▶ What is needed
Put the entries from the line containing "Click the small staircase beside the Entré" through the line containing "(x=835, y=249)", inclusive, into a numbered list, leaving out blank lines.

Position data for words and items
— Start —

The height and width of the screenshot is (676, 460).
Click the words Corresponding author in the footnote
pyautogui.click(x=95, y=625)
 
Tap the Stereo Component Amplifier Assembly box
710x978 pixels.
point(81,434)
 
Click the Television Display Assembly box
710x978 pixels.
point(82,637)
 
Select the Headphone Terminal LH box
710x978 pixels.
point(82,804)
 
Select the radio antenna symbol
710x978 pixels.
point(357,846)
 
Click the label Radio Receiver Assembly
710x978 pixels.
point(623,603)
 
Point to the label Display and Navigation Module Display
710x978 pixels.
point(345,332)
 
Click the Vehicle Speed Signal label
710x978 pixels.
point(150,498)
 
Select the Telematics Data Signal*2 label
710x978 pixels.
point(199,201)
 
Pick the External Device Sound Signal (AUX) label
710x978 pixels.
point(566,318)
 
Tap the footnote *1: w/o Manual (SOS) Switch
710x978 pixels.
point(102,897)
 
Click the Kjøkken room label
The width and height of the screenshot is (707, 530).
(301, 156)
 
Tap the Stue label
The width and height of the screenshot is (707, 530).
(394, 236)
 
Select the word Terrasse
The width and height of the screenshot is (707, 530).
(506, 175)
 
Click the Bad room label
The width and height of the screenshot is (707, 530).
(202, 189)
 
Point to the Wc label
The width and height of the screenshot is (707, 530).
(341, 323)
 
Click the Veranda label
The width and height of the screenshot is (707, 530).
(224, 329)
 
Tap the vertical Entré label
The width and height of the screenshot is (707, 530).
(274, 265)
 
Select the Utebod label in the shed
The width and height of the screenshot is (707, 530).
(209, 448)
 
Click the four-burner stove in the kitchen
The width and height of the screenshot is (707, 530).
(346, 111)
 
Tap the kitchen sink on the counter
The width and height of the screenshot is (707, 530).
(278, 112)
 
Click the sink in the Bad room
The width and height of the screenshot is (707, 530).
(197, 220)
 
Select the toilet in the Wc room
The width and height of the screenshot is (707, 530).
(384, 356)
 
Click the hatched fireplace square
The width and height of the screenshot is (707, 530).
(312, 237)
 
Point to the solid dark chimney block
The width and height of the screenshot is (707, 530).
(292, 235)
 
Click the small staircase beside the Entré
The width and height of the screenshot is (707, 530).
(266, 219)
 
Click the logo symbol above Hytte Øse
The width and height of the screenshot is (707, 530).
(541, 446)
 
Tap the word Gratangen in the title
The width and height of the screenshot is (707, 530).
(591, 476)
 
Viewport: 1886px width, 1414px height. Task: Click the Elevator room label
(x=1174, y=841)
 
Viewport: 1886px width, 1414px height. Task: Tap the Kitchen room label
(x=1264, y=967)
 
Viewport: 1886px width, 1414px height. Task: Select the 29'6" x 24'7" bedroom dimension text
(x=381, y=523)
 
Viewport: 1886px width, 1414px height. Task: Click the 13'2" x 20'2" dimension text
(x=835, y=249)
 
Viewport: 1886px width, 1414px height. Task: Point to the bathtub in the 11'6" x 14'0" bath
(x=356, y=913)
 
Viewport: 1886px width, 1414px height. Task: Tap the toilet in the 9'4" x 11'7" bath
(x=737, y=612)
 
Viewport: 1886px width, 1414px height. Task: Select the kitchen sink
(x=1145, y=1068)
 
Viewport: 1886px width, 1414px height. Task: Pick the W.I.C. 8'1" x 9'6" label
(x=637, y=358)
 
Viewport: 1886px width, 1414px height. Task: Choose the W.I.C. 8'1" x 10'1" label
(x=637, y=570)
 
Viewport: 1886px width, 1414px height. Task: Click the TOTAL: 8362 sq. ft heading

— End —

▶ Response below
1. Click the small staircase beside the Entré
2. The width and height of the screenshot is (707, 530).
3. (266, 219)
4. Click the logo symbol above Hytte Øse
5. The width and height of the screenshot is (707, 530).
6. (541, 446)
7. Tap the word Gratangen in the title
8. The width and height of the screenshot is (707, 530).
9. (591, 476)
10. Viewport: 1886px width, 1414px height. Task: Click the Elevator room label
11. (x=1174, y=841)
12. Viewport: 1886px width, 1414px height. Task: Tap the Kitchen room label
13. (x=1264, y=967)
14. Viewport: 1886px width, 1414px height. Task: Select the 29'6" x 24'7" bedroom dimension text
15. (x=381, y=523)
16. Viewport: 1886px width, 1414px height. Task: Click the 13'2" x 20'2" dimension text
17. (x=835, y=249)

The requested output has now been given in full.